**WHAT THIS TASK INVOLVES**. Write the entries out again. Each one must match exactly.

Stored records:
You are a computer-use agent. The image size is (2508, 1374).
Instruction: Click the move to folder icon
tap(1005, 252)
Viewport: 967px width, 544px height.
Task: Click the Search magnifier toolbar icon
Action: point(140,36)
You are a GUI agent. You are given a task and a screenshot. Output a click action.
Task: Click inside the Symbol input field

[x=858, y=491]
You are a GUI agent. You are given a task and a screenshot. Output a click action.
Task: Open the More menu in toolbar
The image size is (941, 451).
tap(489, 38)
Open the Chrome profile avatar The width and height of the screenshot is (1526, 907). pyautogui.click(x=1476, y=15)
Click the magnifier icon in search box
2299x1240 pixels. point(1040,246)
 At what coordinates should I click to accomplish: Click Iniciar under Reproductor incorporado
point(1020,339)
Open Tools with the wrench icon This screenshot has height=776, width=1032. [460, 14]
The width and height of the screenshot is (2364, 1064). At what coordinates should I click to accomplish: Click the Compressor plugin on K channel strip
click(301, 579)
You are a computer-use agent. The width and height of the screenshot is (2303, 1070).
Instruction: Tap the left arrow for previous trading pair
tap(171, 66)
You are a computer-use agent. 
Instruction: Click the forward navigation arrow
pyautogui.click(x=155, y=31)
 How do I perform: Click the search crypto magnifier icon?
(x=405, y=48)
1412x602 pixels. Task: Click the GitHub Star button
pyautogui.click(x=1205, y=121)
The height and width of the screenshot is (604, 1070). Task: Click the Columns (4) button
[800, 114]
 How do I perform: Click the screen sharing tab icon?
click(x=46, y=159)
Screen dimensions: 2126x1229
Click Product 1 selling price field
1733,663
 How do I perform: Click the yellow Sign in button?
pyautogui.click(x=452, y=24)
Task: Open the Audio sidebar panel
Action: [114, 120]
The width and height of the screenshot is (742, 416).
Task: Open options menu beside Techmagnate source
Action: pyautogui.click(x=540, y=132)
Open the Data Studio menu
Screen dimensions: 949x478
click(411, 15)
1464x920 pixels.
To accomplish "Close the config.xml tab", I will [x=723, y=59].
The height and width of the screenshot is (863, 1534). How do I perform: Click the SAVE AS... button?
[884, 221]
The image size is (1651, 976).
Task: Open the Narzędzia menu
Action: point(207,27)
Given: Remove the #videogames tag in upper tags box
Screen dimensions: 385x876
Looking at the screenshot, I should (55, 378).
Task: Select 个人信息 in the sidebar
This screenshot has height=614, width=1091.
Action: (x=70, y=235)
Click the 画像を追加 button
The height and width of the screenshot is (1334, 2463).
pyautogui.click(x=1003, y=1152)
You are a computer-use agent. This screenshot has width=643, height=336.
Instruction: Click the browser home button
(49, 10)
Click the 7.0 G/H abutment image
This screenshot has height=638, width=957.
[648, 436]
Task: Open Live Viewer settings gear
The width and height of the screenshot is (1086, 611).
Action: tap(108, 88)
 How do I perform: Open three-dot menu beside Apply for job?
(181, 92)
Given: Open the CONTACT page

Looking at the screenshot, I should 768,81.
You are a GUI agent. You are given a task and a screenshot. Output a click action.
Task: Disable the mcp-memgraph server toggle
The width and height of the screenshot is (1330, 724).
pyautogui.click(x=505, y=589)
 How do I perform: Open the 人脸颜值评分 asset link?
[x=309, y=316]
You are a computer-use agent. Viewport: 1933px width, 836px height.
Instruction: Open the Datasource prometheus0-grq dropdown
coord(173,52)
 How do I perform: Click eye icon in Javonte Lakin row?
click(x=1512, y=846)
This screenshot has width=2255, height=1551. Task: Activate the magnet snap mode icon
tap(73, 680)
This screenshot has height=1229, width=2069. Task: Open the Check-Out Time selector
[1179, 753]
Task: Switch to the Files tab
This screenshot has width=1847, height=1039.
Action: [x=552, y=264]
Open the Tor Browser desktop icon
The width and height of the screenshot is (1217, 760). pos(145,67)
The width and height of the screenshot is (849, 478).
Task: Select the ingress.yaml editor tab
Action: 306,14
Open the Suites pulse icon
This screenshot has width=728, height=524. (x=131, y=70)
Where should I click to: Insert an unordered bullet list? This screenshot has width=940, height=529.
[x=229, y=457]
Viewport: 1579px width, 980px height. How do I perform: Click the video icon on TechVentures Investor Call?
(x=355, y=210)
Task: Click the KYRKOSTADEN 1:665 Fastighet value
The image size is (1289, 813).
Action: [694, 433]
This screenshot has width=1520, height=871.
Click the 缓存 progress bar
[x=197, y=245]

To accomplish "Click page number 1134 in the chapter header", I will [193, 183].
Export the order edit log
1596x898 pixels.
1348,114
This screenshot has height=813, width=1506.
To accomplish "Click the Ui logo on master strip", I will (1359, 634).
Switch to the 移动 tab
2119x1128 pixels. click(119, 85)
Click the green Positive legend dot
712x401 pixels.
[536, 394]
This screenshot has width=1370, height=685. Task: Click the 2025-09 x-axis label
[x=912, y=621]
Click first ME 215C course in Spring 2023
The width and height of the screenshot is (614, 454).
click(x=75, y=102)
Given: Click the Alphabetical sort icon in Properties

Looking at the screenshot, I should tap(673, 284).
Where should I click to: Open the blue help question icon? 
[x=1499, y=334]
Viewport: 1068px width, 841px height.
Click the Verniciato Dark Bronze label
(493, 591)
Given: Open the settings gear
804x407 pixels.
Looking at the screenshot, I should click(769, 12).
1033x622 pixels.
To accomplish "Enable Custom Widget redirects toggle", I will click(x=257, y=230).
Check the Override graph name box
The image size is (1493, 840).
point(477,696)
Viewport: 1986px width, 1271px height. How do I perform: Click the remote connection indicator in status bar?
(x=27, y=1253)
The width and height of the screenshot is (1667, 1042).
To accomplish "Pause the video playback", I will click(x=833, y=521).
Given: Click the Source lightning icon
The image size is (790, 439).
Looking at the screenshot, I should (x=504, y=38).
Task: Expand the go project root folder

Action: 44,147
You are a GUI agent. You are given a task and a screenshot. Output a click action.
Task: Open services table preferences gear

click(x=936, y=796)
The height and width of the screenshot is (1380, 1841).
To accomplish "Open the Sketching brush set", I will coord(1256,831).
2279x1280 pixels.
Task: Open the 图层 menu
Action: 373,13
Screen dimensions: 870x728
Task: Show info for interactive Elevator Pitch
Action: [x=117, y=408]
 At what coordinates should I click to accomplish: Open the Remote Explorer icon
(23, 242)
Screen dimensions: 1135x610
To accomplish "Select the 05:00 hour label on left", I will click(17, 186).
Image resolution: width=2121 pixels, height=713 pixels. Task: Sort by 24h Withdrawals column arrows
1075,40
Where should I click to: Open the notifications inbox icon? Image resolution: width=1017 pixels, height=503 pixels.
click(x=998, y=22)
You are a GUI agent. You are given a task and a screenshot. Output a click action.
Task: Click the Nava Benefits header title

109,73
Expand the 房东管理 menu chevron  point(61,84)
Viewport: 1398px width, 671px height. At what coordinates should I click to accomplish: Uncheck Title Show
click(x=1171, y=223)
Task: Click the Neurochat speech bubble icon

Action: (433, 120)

**ANSWER TO THE PROBLEM**.
You are a computer-use agent. The image size is (2508, 1374).
Instruction: Click the move to folder icon
tap(1005, 252)
Viewport: 967px width, 544px height.
Task: Click the Search magnifier toolbar icon
Action: point(140,36)
You are a GUI agent. You are given a task and a screenshot. Output a click action.
Task: Click inside the Symbol input field

[x=858, y=491]
You are a GUI agent. You are given a task and a screenshot. Output a click action.
Task: Open the More menu in toolbar
The image size is (941, 451).
tap(489, 38)
Open the Chrome profile avatar The width and height of the screenshot is (1526, 907). pyautogui.click(x=1476, y=15)
Click the magnifier icon in search box
2299x1240 pixels. point(1040,246)
 At what coordinates should I click to accomplish: Click Iniciar under Reproductor incorporado
point(1020,339)
Open Tools with the wrench icon This screenshot has height=776, width=1032. [460, 14]
The width and height of the screenshot is (2364, 1064). At what coordinates should I click to accomplish: Click the Compressor plugin on K channel strip
click(301, 579)
You are a computer-use agent. The width and height of the screenshot is (2303, 1070).
Instruction: Tap the left arrow for previous trading pair
tap(171, 66)
You are a computer-use agent. 
Instruction: Click the forward navigation arrow
pyautogui.click(x=155, y=31)
 How do I perform: Click the search crypto magnifier icon?
(x=405, y=48)
1412x602 pixels. Task: Click the GitHub Star button
pyautogui.click(x=1205, y=121)
The height and width of the screenshot is (604, 1070). Task: Click the Columns (4) button
[800, 114]
 How do I perform: Click the screen sharing tab icon?
click(x=46, y=159)
Screen dimensions: 2126x1229
Click Product 1 selling price field
1733,663
 How do I perform: Click the yellow Sign in button?
pyautogui.click(x=452, y=24)
Task: Open the Audio sidebar panel
Action: [114, 120]
The width and height of the screenshot is (742, 416).
Task: Open options menu beside Techmagnate source
Action: pyautogui.click(x=540, y=132)
Open the Data Studio menu
Screen dimensions: 949x478
click(411, 15)
1464x920 pixels.
To accomplish "Close the config.xml tab", I will [x=723, y=59].
The height and width of the screenshot is (863, 1534). How do I perform: Click the SAVE AS... button?
[884, 221]
The image size is (1651, 976).
Task: Open the Narzędzia menu
Action: point(207,27)
Given: Remove the #videogames tag in upper tags box
Screen dimensions: 385x876
Looking at the screenshot, I should (55, 378).
Task: Select 个人信息 in the sidebar
This screenshot has height=614, width=1091.
Action: (x=70, y=235)
Click the 画像を追加 button
The height and width of the screenshot is (1334, 2463).
pyautogui.click(x=1003, y=1152)
You are a computer-use agent. This screenshot has width=643, height=336.
Instruction: Click the browser home button
(49, 10)
Click the 7.0 G/H abutment image
This screenshot has height=638, width=957.
[648, 436]
Task: Open Live Viewer settings gear
The width and height of the screenshot is (1086, 611).
Action: tap(108, 88)
 How do I perform: Open three-dot menu beside Apply for job?
(181, 92)
Given: Open the CONTACT page

Looking at the screenshot, I should 768,81.
You are a GUI agent. You are given a task and a screenshot. Output a click action.
Task: Disable the mcp-memgraph server toggle
The width and height of the screenshot is (1330, 724).
pyautogui.click(x=505, y=589)
 How do I perform: Open the 人脸颜值评分 asset link?
[x=309, y=316]
You are a computer-use agent. Viewport: 1933px width, 836px height.
Instruction: Open the Datasource prometheus0-grq dropdown
coord(173,52)
 How do I perform: Click eye icon in Javonte Lakin row?
click(x=1512, y=846)
This screenshot has width=2255, height=1551. Task: Activate the magnet snap mode icon
tap(73, 680)
This screenshot has height=1229, width=2069. Task: Open the Check-Out Time selector
[1179, 753]
Task: Switch to the Files tab
This screenshot has width=1847, height=1039.
Action: [x=552, y=264]
Open the Tor Browser desktop icon
The width and height of the screenshot is (1217, 760). pos(145,67)
The width and height of the screenshot is (849, 478).
Task: Select the ingress.yaml editor tab
Action: 306,14
Open the Suites pulse icon
This screenshot has width=728, height=524. (x=131, y=70)
Where should I click to: Insert an unordered bullet list? This screenshot has width=940, height=529.
[x=229, y=457]
Viewport: 1579px width, 980px height. How do I perform: Click the video icon on TechVentures Investor Call?
(x=355, y=210)
Task: Click the KYRKOSTADEN 1:665 Fastighet value
The image size is (1289, 813).
Action: [694, 433]
This screenshot has width=1520, height=871.
Click the 缓存 progress bar
[x=197, y=245]

To accomplish "Click page number 1134 in the chapter header", I will [193, 183].
Export the order edit log
1596x898 pixels.
1348,114
This screenshot has height=813, width=1506.
To accomplish "Click the Ui logo on master strip", I will (1359, 634).
Switch to the 移动 tab
2119x1128 pixels. click(119, 85)
Click the green Positive legend dot
712x401 pixels.
[536, 394]
This screenshot has width=1370, height=685. Task: Click the 2025-09 x-axis label
[x=912, y=621]
Click first ME 215C course in Spring 2023
The width and height of the screenshot is (614, 454).
click(x=75, y=102)
Given: Click the Alphabetical sort icon in Properties

Looking at the screenshot, I should tap(673, 284).
Where should I click to: Open the blue help question icon? 
[x=1499, y=334]
Viewport: 1068px width, 841px height.
Click the Verniciato Dark Bronze label
(493, 591)
Given: Open the settings gear
804x407 pixels.
Looking at the screenshot, I should click(769, 12).
1033x622 pixels.
To accomplish "Enable Custom Widget redirects toggle", I will click(x=257, y=230).
Check the Override graph name box
The image size is (1493, 840).
point(477,696)
Viewport: 1986px width, 1271px height. How do I perform: Click the remote connection indicator in status bar?
(x=27, y=1253)
The width and height of the screenshot is (1667, 1042).
To accomplish "Pause the video playback", I will click(x=833, y=521).
Given: Click the Source lightning icon
The image size is (790, 439).
Looking at the screenshot, I should (x=504, y=38).
Task: Expand the go project root folder

Action: 44,147
You are a GUI agent. You are given a task and a screenshot. Output a click action.
Task: Open services table preferences gear

click(x=936, y=796)
The height and width of the screenshot is (1380, 1841).
To accomplish "Open the Sketching brush set", I will coord(1256,831).
2279x1280 pixels.
Task: Open the 图层 menu
Action: 373,13
Screen dimensions: 870x728
Task: Show info for interactive Elevator Pitch
Action: [x=117, y=408]
 At what coordinates should I click to accomplish: Open the Remote Explorer icon
(23, 242)
Screen dimensions: 1135x610
To accomplish "Select the 05:00 hour label on left", I will click(17, 186).
Image resolution: width=2121 pixels, height=713 pixels. Task: Sort by 24h Withdrawals column arrows
1075,40
Where should I click to: Open the notifications inbox icon? Image resolution: width=1017 pixels, height=503 pixels.
click(x=998, y=22)
You are a GUI agent. You are given a task and a screenshot. Output a click action.
Task: Click the Nava Benefits header title

109,73
Expand the 房东管理 menu chevron  point(61,84)
Viewport: 1398px width, 671px height. At what coordinates should I click to accomplish: Uncheck Title Show
click(x=1171, y=223)
Task: Click the Neurochat speech bubble icon

Action: (433, 120)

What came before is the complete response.